▶ What the task asks
Set down the passage below on Schutz's common-sense understanding of reality in full, reproducing each word and punctuation mark without alteration.
#### Source ####
Experience -II: when worldviews collide
I keep swinging back to a text which has had a massive influence on me – Berger & Luckmann’s The Social Construction of Reality – which develops Alfred Schutz’s “Common-Sense” interpretation of human action. For Schutz there are two processes which are fundamental to the Common-Sense understanding of reality. These are: experiences; and the construction of hypothetical structures that enable us to make sense of them – so that we interpret our experiences by constructing abstractions, generalisations, formalisations and idealisations. Our everyday experiences are “ordered” within a horizon of familiarity and “pre-acquaintanceship”. Schutz uses the term “consociates” to denote those with whom I share my common-sense world, and from the “repricocity of perspectives” between me and my consociates arises the sense of “common” knowledge which tends to be conceived of as objective and autonomous, and acts to order and make meaningful our interactions.
#### Data ####
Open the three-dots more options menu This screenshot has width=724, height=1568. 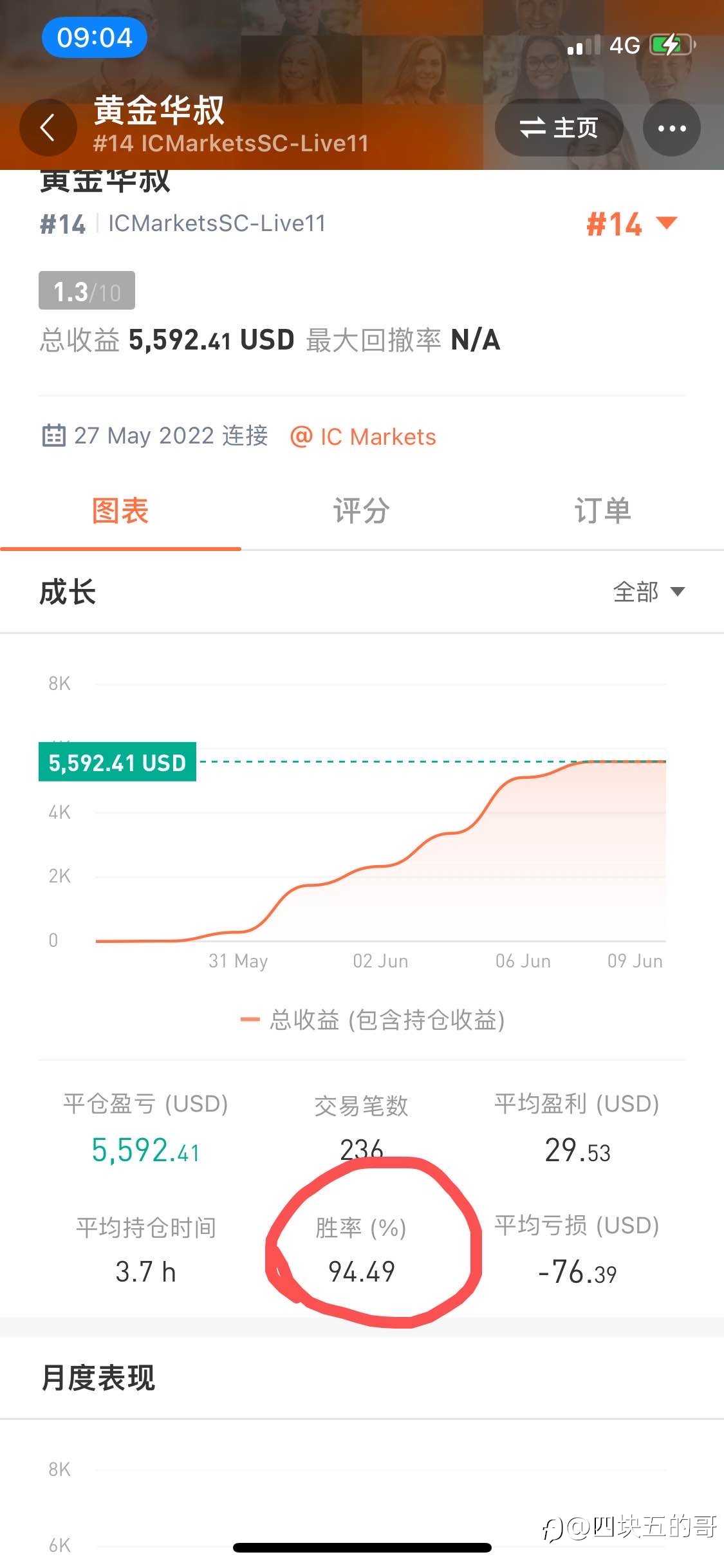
####
▶ Reply
Experience -II: when worldviews collide
I keep swinging back to a text which has had a massive influence on me – Berger & Luckmann’s The Social Construction of Reality – which develops Alfred Schutz’s “Common-Sense” interpretation of human action. For Schutz there are two processes which are fundamental to the Common-Sense understanding of reality. These are: experiences; and the construction of hypothetical structures that enable us to make sense of them – so that we interpret our experiences by constructing abstractions, generalisations, formalisations and idealisations. Our everyday experiences are “ordered” within a horizon of familiarity and “pre-acquaintanceship”. Schutz uses the term “consociates” to denote those with whom I share my common-sense world, and from the “repricocity of perspectives” between me and my consociates arises the sense of “common” knowledge which tends to be conceived of as objective and autonomous, and acts to order and make meaningful our interactions.